On the other hand, replacing management from within gives company stability and also helps sustain the growth momentum. There are organizations that have successfully replaced leadership internally. This has the main advantage of sustaining momentum and stability on part of the company. CBZH has managed to replace management internally from Gideon Gono, Nyasha Makuvise, John Mangudya to the current incumbent Never Nyemudzo.

One thing that is beyond doubt is the fact that when management stays at one firm for too long two things start to happen. Firstly, corporate governance deficiency issues surface and that company performance starts to deteriorate. CFI during the era of Steve Kuipa is one example that readily comes to mind. When managers entrench themselves in a company they appropriate shareholder value to themselves – hence the need for renewal. However on the flipside, if well incentivized probably through share options then their interests become aligned with those of shareholders thereby acting in the interest of shareholders.  In this case, there is need to put in place an effective board of directors that will keep management powers under check. But again, as time lapses, cronies of management find their way to the board thereby reducing effectiveness.

Succession issues are usually sacred on the ZSE more-so in owner managed institutions together with government-linked organizations. On the latter, the poor monitoring of the investment by the shareholder tends to give the CEO too much power. Former ZHL CEO, Albert Nduna only left the company in 2015 after the Rudlands had acquired a majority shareholding following a rights issue that NSSA did not follow.

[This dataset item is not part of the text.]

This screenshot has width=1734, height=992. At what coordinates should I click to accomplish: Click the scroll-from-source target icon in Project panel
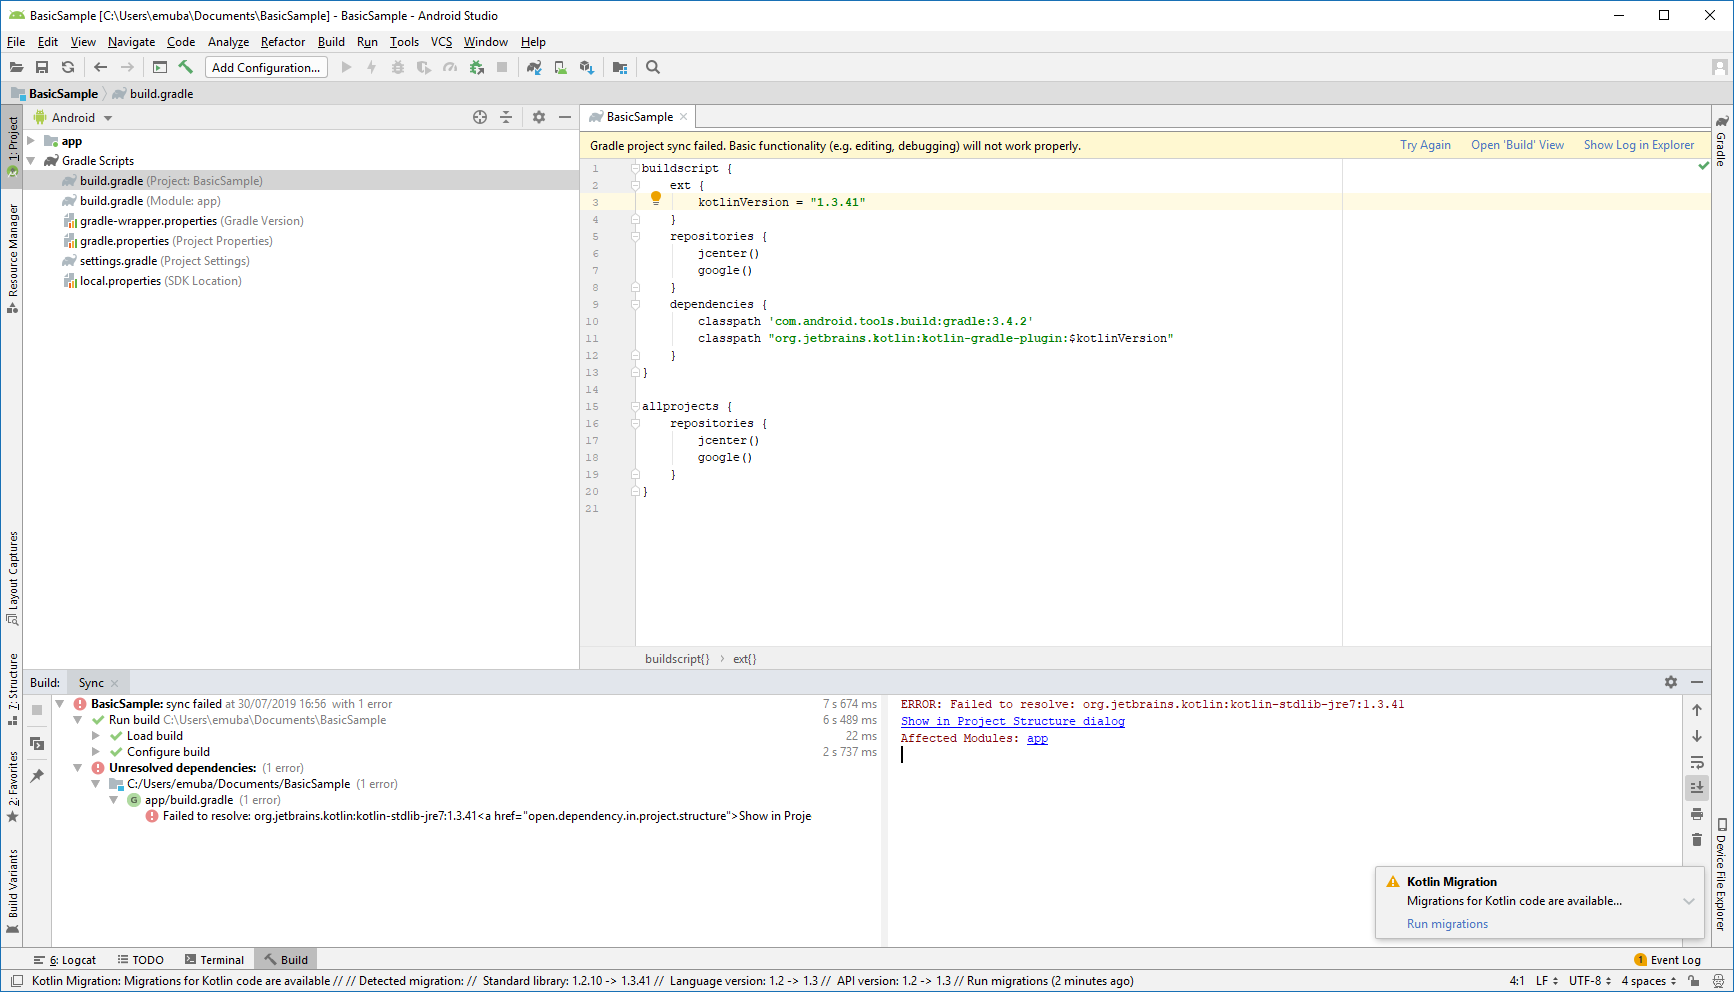pos(480,117)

He had led the company since 1983 when it was created by an act of parliament. ZHL had a complete insurance business comprising short term, life, reinsurance and property. Its performance did not match FML that also had similar business units.  ZHL also had an asset management

In owner managed institutions, management seldom changes as long as the founder or owner still feels capable. This is in tandem globally with notable examples being of Warren Buffett who has led Berkshire Hathaway for the past 51 years, while Bill Gates was the CEO of Microsoft for 25 years before assuming the role of Chairman and Chief software Architect.  If the owners are to depart, they handpick management whom they believe can drive their agenda. Appointment of Antonio Fourie at Innscor is one such example. Besides having no knowledge of the Zimbabwe environment, he was coming from a company that had just gone into receivership in South Africa. When Tom Brown left under unclear circumstances, Julian Schonken appeared to be the ideal candidate for the job. Hiring and firing at Meikles Africa limited, though it is a listed entity, on the other hand appears to be the responsibility of the executive chairman who has a controlling stake in the company.

Companies with foreign parents appear to have clear succession plans. When Joe Mutizwa left Delta Corporation, he was replaced by Pearson Gowero. Prior to his appointment, the latter had been seconded to Zambian breweries for five years before rejoining Delta Corporation as the Chief Operations Officer during the handover period. Similarly Matts Valela worked as the treasurer before appointment as Finance Director.

We are of the view that management should be given set terms and specific mandates on appointment. The board should also set performance targets that will then be used to review their performance. Management powers should also be kept under check all the times. This can only be achieved if the board is broad enough to represent the interest of all stockholders.